▸ **PROBLEM STATEMENT**
Scan the entries for lines with the word "computer", then copy those lines.

Collected data entries
--- START ---
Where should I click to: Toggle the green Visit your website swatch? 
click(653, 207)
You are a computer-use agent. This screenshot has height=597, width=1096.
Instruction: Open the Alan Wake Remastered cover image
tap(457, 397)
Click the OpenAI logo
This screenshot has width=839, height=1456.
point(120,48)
--- END ---
--- START ---
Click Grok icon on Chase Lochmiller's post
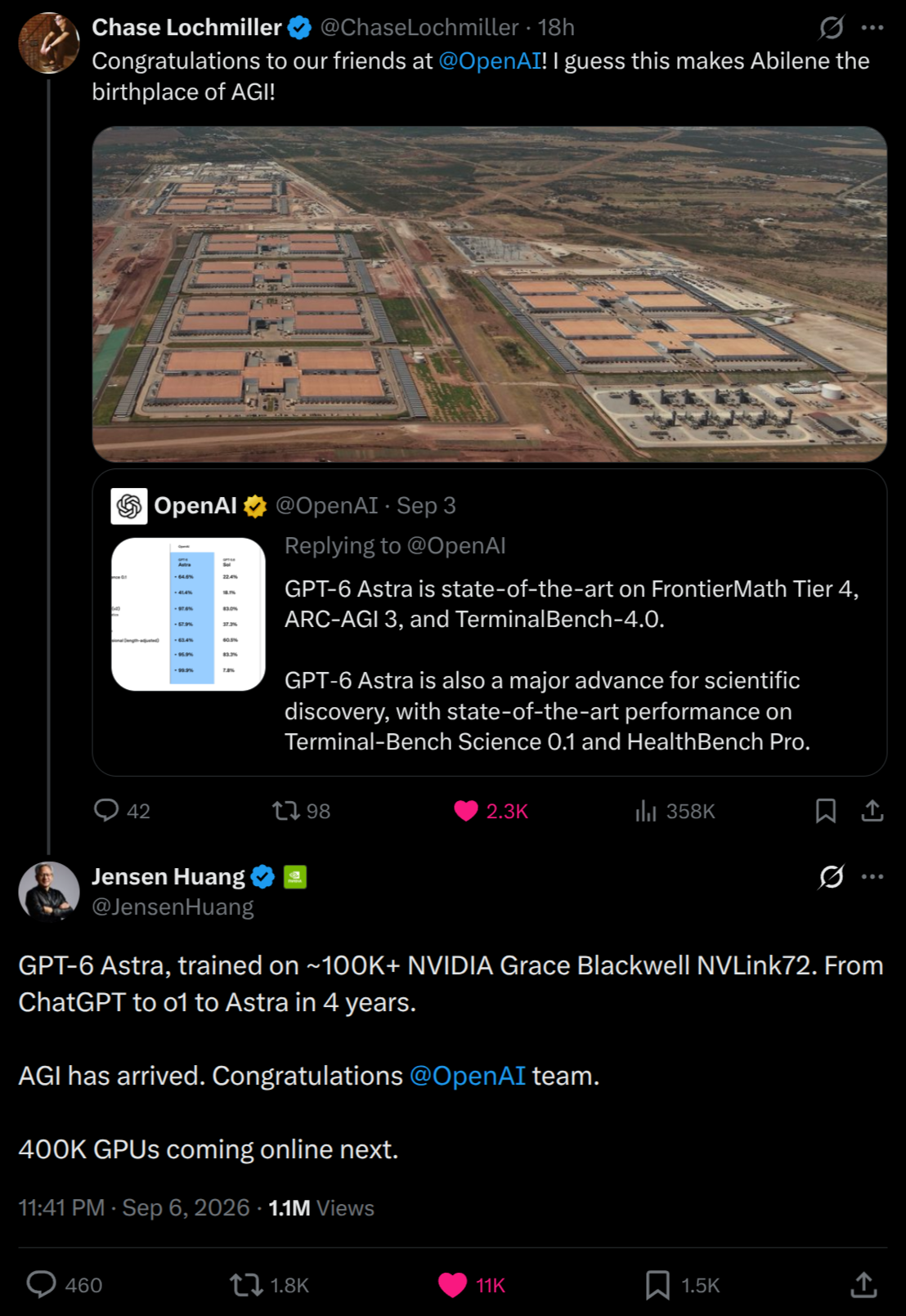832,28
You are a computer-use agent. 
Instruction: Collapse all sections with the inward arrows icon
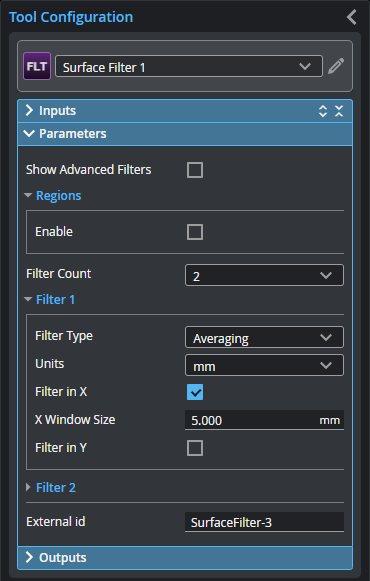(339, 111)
--- END ---
▸ **YOUR SOLUTION**
You are a computer-use agent. This screenshot has height=597, width=1096.
You are a computer-use agent. 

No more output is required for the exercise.